━━ Material shown

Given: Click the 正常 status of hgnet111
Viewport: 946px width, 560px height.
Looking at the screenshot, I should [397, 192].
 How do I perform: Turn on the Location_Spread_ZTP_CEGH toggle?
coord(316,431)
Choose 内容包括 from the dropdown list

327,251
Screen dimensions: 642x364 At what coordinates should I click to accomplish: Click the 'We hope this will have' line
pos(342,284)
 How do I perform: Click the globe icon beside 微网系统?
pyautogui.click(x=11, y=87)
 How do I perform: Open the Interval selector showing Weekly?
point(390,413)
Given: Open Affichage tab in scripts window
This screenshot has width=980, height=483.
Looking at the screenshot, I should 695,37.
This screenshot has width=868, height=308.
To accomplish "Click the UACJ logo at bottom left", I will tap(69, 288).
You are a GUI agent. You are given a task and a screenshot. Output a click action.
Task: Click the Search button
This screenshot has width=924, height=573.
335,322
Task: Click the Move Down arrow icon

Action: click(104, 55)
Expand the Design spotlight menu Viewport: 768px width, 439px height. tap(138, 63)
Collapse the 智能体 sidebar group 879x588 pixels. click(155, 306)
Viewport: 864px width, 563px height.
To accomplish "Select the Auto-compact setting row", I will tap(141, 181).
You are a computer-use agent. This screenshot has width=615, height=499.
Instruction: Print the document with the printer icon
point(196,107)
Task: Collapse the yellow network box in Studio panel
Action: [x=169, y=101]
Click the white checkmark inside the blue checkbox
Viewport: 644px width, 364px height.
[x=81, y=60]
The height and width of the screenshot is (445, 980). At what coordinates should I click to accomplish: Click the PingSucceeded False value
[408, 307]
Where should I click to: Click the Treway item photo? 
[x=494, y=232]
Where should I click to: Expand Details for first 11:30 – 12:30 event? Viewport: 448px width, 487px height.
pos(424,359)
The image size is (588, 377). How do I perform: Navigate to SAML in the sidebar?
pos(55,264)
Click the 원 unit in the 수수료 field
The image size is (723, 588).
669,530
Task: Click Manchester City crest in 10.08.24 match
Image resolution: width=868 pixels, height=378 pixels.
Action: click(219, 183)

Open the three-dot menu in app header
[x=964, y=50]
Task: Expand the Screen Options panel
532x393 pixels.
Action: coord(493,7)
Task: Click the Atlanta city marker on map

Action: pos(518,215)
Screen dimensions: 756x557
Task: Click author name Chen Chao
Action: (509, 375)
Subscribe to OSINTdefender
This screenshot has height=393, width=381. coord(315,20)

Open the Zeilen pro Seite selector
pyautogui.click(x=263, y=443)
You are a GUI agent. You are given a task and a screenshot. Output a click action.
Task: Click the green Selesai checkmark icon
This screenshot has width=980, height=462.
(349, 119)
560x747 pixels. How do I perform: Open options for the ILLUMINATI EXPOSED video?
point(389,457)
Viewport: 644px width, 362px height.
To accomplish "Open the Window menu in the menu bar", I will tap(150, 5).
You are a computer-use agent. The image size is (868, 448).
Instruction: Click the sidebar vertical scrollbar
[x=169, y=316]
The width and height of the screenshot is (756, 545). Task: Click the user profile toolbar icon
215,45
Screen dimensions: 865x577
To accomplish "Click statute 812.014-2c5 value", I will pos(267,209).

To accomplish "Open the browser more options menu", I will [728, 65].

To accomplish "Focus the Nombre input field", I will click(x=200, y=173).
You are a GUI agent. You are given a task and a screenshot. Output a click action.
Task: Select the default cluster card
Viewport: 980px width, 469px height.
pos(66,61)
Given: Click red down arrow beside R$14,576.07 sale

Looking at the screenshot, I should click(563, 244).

━━━━

* [Task prompt] Gather each line in the entries above where the string "computer" is found.

* [Output of the exercise]
You are a computer-use agent. This screenshot has width=615, height=499.
You are a computer-use agent. The image size is (868, 448).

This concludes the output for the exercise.